Jacob's blessing to Joseph before he dies speaks not only some of the greatest prophecy but also some of the loftiest poetry of Scripture, as if the suffering of his own soul is distilled into eternal honor and poured like oil running over his son's head (Genesis 49:22-26). Even in this, we see Joseph as a type of Christ receiving for his suffering the blessing of his beloved father:
Joseph is a fruitful bough, a fruitful bough by a well; his branches run over the wall. The archers
have bitterly grieved him, shot at him and hated him. But his bow remained in strength, and the
arms of his hands were made strong by the hands of the Mighty God of Jacob (from there is the
Shepherd, the Stone of Israel), by the God of your father who will help you, and by the Almighty
who will bless you with blessings of heaven above, blessings of the deep that lies beneath . . . The
blessings of your father have excelled the blessings of my ancestors, up to the utmost bound of the
everlasting hills. They shall be on the head of Joseph, and on the crown of the head of him who
was separate from his brothers (Genesis 49:22-26).
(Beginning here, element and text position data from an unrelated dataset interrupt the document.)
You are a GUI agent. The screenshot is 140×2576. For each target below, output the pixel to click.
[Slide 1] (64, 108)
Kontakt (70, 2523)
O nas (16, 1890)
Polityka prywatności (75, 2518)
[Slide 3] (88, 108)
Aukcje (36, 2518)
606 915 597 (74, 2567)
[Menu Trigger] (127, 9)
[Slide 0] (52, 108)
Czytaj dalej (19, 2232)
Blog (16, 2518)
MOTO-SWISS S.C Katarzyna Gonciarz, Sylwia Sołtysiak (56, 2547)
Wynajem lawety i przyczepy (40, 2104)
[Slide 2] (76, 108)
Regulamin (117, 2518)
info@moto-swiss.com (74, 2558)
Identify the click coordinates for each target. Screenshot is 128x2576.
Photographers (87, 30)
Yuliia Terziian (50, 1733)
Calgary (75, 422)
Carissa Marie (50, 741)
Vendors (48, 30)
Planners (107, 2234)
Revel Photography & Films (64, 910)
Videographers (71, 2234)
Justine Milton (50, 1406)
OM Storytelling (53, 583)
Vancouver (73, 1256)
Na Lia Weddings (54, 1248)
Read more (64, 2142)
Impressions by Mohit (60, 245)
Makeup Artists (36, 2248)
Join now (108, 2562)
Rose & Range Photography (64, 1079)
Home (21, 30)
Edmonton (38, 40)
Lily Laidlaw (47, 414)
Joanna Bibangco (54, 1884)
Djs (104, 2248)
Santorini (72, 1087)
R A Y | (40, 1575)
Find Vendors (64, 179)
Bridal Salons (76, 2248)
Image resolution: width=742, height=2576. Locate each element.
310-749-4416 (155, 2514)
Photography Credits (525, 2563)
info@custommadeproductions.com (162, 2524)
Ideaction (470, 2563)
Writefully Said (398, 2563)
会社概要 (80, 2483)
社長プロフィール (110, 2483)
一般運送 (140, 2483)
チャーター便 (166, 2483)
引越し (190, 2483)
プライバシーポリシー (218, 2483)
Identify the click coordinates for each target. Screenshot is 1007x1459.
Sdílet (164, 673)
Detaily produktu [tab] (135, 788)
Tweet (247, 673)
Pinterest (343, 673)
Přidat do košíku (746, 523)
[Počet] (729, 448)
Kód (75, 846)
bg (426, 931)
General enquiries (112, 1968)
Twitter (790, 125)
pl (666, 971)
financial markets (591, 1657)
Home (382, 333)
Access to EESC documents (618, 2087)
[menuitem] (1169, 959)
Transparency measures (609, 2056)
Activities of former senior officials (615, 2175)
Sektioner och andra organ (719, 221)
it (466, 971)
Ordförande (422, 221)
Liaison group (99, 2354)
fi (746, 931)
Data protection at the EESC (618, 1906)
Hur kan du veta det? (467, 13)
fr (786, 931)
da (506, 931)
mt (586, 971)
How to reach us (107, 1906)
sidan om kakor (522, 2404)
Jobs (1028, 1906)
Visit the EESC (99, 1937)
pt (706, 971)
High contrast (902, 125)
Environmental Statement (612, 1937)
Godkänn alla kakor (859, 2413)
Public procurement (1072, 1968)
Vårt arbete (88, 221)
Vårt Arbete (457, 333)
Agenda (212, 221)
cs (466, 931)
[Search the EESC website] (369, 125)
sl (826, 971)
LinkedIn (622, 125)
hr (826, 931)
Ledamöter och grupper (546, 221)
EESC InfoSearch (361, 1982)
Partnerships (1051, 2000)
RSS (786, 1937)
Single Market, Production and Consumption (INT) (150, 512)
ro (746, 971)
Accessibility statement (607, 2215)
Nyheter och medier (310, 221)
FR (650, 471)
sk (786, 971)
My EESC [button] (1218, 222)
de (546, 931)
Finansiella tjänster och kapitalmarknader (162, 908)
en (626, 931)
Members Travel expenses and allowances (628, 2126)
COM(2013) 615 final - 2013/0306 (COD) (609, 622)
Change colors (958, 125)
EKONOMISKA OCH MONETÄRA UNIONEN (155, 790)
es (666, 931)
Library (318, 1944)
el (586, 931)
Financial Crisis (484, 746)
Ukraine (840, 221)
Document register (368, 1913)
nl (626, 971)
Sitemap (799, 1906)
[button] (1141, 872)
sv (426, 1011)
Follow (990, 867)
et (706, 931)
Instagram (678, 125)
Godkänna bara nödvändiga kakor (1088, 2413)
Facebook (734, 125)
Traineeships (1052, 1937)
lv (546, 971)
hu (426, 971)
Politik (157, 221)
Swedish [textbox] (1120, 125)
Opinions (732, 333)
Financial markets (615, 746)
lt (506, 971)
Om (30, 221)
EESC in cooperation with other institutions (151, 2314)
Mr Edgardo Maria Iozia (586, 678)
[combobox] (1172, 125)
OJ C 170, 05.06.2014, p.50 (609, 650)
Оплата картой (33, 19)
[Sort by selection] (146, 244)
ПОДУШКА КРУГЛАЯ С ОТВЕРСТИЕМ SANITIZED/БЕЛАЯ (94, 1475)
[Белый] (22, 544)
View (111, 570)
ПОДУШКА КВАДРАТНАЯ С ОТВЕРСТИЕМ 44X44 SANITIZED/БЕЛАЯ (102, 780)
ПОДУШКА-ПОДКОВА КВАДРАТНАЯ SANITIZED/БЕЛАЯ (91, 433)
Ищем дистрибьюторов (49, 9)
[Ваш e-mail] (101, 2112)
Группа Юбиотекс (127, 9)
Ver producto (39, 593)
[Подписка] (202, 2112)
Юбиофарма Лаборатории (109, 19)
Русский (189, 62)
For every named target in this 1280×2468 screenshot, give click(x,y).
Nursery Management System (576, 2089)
Joseph's separation from his brothers was in itself his anointing to the purpose of God and enabled him to see beyond the pain of today the perfection of triumph in his Lord's purpose.
In a world of "victims," where everyone has a "story," we would do well to take notes from Joseph and from Paul on the love of God which makes us more than conquerors through Christ. Joseph was a victor, perfected in the school of pain, because he learned that forgiveness is the only way we can be like Christ and is the only way to break free from the chains our enemies would place around our neck. We hear much about Joseph as a type of Christ, and in the book of Genesis in which we trace the lineage of the godly Seed promised since the fall of Adam and Eve, how wonderful that this narrative closes not only with a promise of this Seed but with a picture of what the Savior will be! Joseph even has his own "resurrection" of sorts when by faith on his deathbed he requests that his bones be removed from Egypt and transported to Canaan--that land he left so long ago for his Savior's purpose to "save many people alive" (Genesis 50:20). This is Joseph's triumph--his last statement of faith in his people's ultimate deliverance, and is the reason he makes it into Hebrews' Hall of Faith (Hebrews 11:22).
Yes- Joseph had much to forgive, yet he allowed God to use his pain to mold him into a noble leader who sought the good of others. I had never thought of his bones being moved as a type of resurrection. That’s a very interesting thought!